Background of the Deadly Incident
On 27 February 2002, Sabarmati Express was traveling from Ayodhya to Godhara, mainly occupied by Hindu passengers. According to reports, a group of Muslims stopped the train. A violent mob assaulted the passengers and set fire to the train, resulting in the tragic death of over 59 Hindu pilgrims. The act incited intense anger among the Hindu population in Gujarat, thereby initiating the Gujarat riots. On the following day, Hindu mobs initiated attacks on Muslims in other locations across Gujarat. The family of Bilkis Bano, a resident of Godhara, was targeted by Hindu mobs during the attacks on Muslims.
The Deadly Incident
On March 3, 2002, Bilkis Bano and her family were escaping the communal violence that occurred following the Godhra train-burning event.
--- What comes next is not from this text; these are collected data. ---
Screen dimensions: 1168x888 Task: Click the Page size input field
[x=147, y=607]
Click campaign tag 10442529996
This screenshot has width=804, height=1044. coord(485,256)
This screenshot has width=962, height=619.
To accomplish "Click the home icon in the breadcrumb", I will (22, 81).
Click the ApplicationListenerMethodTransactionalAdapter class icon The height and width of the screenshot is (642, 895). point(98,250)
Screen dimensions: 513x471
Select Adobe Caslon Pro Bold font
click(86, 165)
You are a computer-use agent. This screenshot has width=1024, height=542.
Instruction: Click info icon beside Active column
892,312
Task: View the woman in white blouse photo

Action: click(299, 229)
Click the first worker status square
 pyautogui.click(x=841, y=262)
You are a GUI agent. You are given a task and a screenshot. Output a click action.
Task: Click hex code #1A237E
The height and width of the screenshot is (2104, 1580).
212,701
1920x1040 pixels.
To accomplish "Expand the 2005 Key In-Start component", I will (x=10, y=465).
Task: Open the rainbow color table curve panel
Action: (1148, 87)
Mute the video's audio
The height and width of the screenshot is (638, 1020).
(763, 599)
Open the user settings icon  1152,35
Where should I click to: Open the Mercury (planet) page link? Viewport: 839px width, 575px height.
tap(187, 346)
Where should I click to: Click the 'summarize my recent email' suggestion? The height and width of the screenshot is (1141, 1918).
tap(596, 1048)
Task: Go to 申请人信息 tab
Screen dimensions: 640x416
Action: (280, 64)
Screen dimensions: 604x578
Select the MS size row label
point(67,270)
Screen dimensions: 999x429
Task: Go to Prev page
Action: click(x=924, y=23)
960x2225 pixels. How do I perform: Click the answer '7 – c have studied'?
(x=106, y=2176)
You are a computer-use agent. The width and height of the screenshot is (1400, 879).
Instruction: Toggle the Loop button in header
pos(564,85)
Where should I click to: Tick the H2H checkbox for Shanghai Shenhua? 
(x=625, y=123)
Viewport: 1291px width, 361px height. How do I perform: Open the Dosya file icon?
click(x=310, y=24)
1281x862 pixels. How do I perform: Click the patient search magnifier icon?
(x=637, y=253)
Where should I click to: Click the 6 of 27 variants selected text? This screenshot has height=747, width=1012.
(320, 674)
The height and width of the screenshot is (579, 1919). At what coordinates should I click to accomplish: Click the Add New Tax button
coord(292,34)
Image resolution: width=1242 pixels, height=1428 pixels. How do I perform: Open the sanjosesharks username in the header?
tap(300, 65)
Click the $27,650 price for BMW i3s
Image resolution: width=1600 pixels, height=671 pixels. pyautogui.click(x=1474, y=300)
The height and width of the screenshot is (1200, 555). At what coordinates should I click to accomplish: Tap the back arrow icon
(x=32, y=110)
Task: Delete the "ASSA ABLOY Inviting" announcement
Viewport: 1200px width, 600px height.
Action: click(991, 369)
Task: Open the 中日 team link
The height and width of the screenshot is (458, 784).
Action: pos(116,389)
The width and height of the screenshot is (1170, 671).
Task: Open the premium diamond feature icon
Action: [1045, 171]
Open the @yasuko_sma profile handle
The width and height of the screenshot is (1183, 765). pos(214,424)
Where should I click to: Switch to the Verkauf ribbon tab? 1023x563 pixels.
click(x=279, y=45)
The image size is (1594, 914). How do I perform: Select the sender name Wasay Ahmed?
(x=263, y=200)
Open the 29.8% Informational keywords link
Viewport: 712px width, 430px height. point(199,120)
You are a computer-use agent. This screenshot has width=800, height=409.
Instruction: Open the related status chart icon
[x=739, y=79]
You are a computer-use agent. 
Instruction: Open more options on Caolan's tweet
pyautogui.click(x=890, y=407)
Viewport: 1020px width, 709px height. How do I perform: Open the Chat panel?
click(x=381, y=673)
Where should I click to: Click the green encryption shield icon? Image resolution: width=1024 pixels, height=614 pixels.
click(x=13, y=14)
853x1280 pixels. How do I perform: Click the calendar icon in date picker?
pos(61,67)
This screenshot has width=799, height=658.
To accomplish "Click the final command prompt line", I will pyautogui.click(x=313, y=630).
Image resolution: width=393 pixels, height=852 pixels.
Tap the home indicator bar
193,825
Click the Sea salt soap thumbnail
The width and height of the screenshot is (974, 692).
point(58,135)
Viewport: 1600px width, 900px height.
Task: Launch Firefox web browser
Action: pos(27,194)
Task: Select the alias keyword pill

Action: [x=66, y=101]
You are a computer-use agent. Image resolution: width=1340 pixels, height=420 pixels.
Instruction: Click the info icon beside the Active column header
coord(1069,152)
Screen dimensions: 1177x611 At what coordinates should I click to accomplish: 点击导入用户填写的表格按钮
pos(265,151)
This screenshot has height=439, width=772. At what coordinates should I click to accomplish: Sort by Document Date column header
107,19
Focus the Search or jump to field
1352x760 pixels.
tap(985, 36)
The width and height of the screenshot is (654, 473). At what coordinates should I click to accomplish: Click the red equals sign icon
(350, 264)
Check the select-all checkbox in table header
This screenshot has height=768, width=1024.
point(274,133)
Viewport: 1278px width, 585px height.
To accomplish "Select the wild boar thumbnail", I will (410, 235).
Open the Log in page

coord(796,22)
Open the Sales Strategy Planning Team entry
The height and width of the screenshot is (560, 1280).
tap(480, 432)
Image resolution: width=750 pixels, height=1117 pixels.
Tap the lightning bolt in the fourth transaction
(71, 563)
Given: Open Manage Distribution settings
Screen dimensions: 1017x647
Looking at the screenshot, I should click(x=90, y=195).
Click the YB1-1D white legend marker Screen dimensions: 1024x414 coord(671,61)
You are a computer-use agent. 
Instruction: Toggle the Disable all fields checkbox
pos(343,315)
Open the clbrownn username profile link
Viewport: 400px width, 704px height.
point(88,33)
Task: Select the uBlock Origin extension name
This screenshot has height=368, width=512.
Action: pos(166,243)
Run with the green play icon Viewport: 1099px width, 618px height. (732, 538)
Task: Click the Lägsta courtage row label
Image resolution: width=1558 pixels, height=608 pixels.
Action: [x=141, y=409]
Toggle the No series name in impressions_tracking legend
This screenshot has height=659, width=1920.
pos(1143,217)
A group of approximately 35-40 individuals launched an attack on them near Randhikpur village. Bilkis suffered a gang rape while she was five months pregnant, and the mob murdered seven of her family members, including her three-year-old daughter. She became unconscious, and the mob mistakenly believed she had died. Following a period of nearly three hours, she regained consciousness and discovered herself without clothing. Subsequently, she proceeded to a local police station to lodge a formal complaint.
Bilkis Bano lodged a formal complaint against the person who committed the crime, resulting in the registration of a case under Section 376 (rape) and other relevant provisions of the Indian Penal Code. The trial commenced in 2003, and in 2008, the trial court found 11 individuals, including police officers and doctors, guilty of the horrible acts of gang rape and murder against her family members. The court imposed a sentence of life imprisonment against them. Nevertheless, in 2017, the Bombay High Court confirmed the guilty verdict but cleared five out of the 11 accused of the allegation of murder. The court also overturned the life imprisonment of the remaining six defendants and found them guilty of lesser offenses. In addition, the court found five police officers and two doctors guilty of manipulating evidence and protecting the defendants. The court sentenced them to three years of prison.
The story of Bilkis Bano came to represent an instance of communal violence and injustice in India. She requested for substantial compensation while refusing to accept the Gujarat government’s proposal. In 2019, the Supreme Court of India ordered the Gujarat government to provide Bilkis with a compensation of Rs 50 lakh. Nevertheless, Bilkis declined to accept the settlement. She assumed the role of an activist and advocated for the victims affected by communal violence. She led the rallies against the Citizenship (Amendment) Act, 2019 (CAA) enacted by the central government. She was included in Time Magazine’s roster of the 100 Most Influential People in 2020.